A commentare l’operazione è stato lo stesso James Cameron, che non ha risparmiato una battuta ormai diventata parte della comunicazione ufficiale della riedizione. Il regista ha dichiarato che T2 è stato pensato per il grande schermo e che la versione 3D preparata con cura resta il modo migliore per vederlo, aggiungendo ironicamente che dopo 35 anni si può considerare lecito uno spoiler: i buoni vincono contro la superintelligenza artificiale, un messaggio di speranza di cui, ha detto, tutti potremmo avere bisogno quest’estate. Una battuta che assume un sapore particolare nel contesto attuale del dibattito pubblico sull’intelligenza artificiale.

Anche i vertici delle società coinvolte hanno voluto sottolineare il peso simbolico dell’operazione. Anna Marsh, CEO di StudioCanal e Chief Content Officer di CANAL+, ha parlato di una collaborazione entusiasmante con Fathom Entertainment e Rialto Pictures, sottolineando l’attesa per un pubblico che in tutto il mondo potrà celebrare il Judgment Day in sala.

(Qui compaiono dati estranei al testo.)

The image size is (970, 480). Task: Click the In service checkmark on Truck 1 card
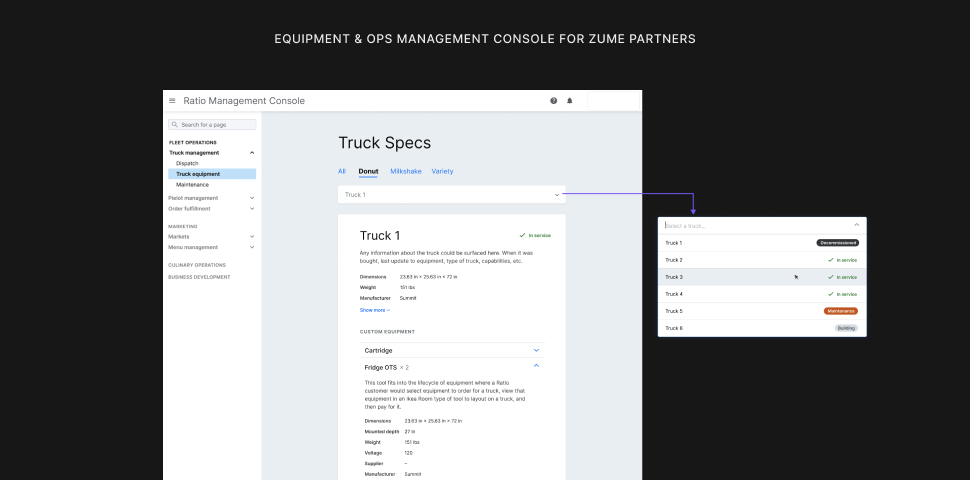click(x=522, y=235)
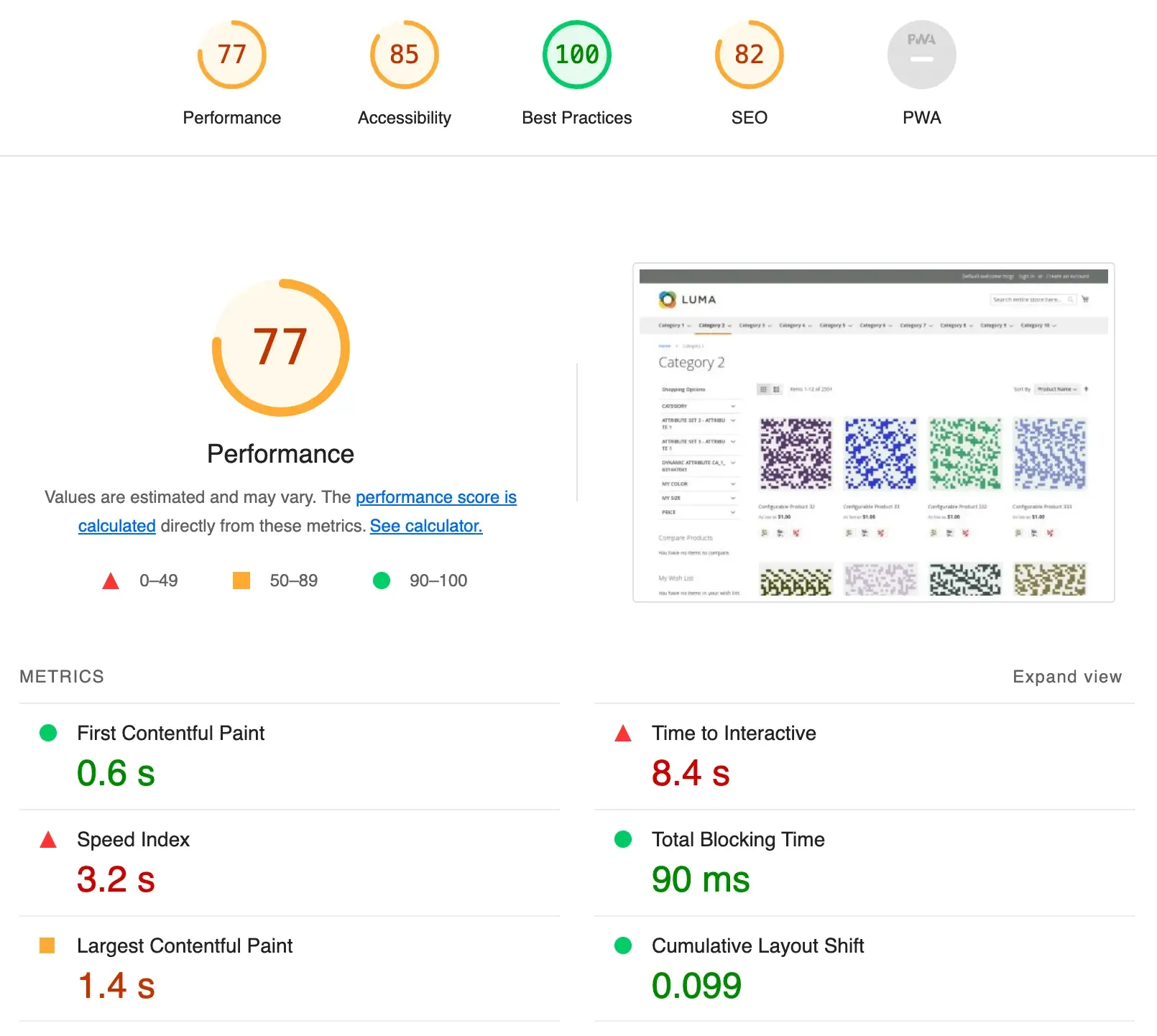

Sulla stessa linea Ray Nutt, amministratore delegato di Fathom Entertainment, che ha ricordato come Terminator 2 sia stato un fenomeno culturale negli Stati Uniti al momento dell’uscita e resti, 35 anni dopo, un’esperienza travolgente capace di conquistare vecchi fan e nuovo pubblico.
A completare l’esperienza in sala ci sarà naturalmente la colonna sonora che ha accompagnato l’uscita originale del film: il grande successo dei Guns N’ Roses, You Could Be Mine, tornerà a risuonare nei sistemi audio dei cinema durante la fine dell’estate.
Resta da chiedersi cosa riservi il futuro del franchise dopo questo tributo. Alcune indiscrezioni raccolte negli ultimi mesi indicano che Cameron starebbe lavorando a un nuovo film della saga, pensato come un riavvio narrativo con un cast completamente inedito piuttosto che con il ritorno di Schwarzenegger e Hamilton, e con un’attenzione particolare ai temi legati all’attualità dell’intelligenza artificiale; lo stesso regista, però, avrebbe ammesso di trovare complicato mettere la storia sulla carta, il che suggerisce che i tempi per rivedere Terminator al cinema in una nuova avventura originale potrebbero non essere brevi. In attesa di sviluppi più concreti su quel fronte, il 28 agosto resta la data da segnare per chi vuole rivivere, o scoprire per la prima volta su grande schermo, uno dei capitoli più influenti della storia del cinema d’azione.